Genre
Flamenco nuevo and rumba flamenca. Talco y Bronce deepens Manzanita's fusion of Romani rumba, flamenco, and Mediterranean tonalities, while introducing a slightly more accessible pop sensibility in the album's hit singles without sacrificing the intimacy and purity of his guitar style.
Release
Released in 1981 by CBS Records Spain.
Production
Produced by José Luis de Carlos, Manzanita's producer on all three of his albums to that point. The majority of the compositions were written by Manzanita himself (José Ortega Heredia). Recorded at Estudios Eurosonic, Madrid, and CBS Studios, New York City.
Reception
Talco y Bronce was Manzanita's commercial breakthrough, surpassing 500,000 copies sold in Spain — an exceptional figure for a flamenco-rooted artist. The album produced two major hit singles: "Un Ramito de Violetas" — originally composed by Cecilia (Eva María Llanos Manzanedo) — and "Por tu Ausencia," both of which became defining songs of Spanish popular music of the early 1980s. "Un Ramito de Violetas" in particular has achieved the status of a Spanish classic, subsequently covered by dozens of artists. The album was also released internationally and contributed to growing awareness of the nueva rumba outside Spain.
Manzanita
José Manuel Ortega Heredia (February 7, 1956, Madrid – December 5, 2004, Alhaurín de la Torre, Málaga) was a Spanish Romani singer and guitarist of exceptional lyrical sensitivity.
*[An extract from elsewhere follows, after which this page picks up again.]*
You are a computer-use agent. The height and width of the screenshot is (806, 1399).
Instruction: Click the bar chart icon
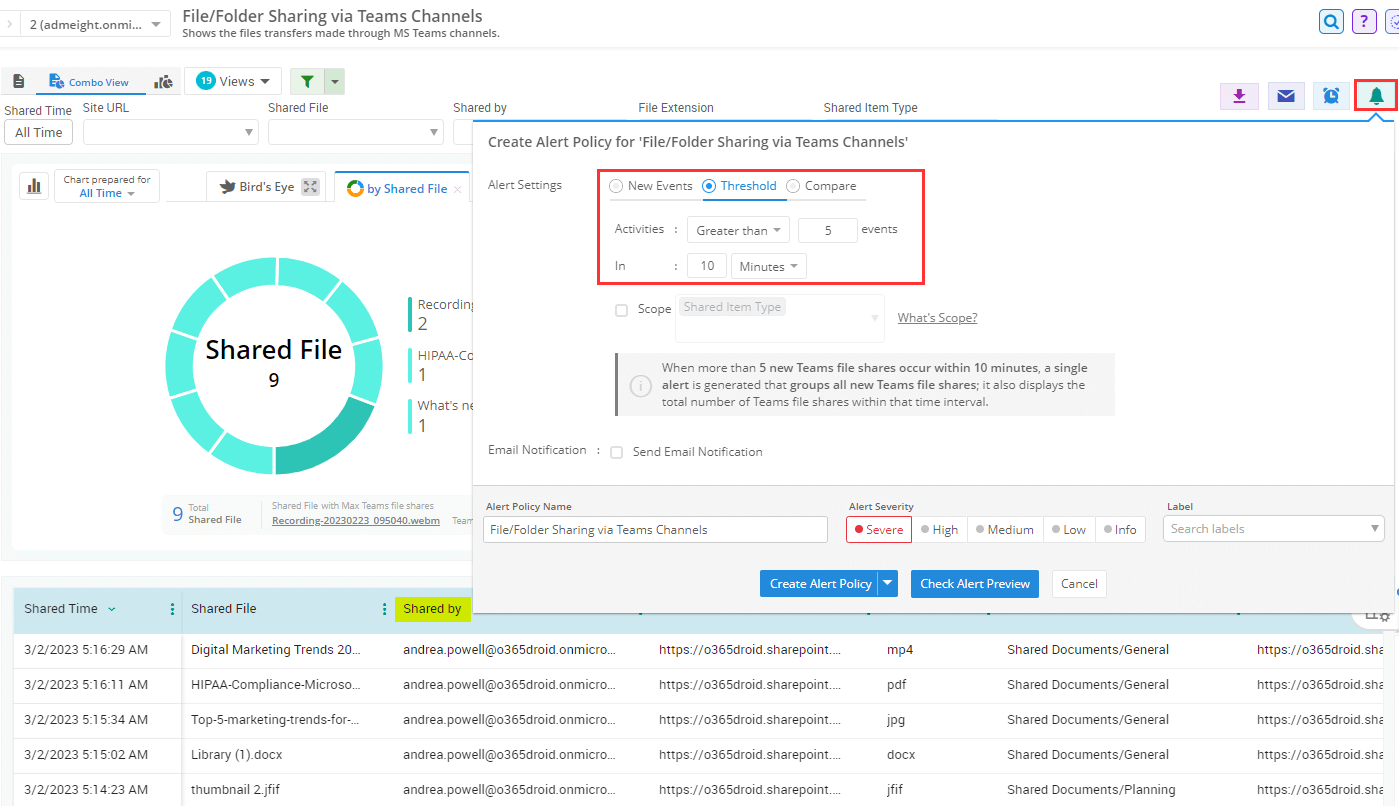pyautogui.click(x=34, y=186)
Raised in a family with deep flamenco roots — his father a trovador, his mother a dancer — he began his career in the early 1970s with the rumba group Los Chorbos. His three-album run from 1978 to 1981, culminating in Talco y Bronce, established him as one of the defining voices of the flamenco nuevo movement. He subsequently explored Arab and Indian instruments on Echando Sentencias (1986) and set the poetry of Góngora and Lorca to music on En Voz Baja a las Rosas (1988). A religious conversion led him to record exclusively for the Evangelical Church throughout the 1990s; he returned to secular music in 1998. He died at the age of 48, leaving a body of work considered foundational to the development of flamenco nuevo.
This text was generated with the assistance of Artificial Intelligence.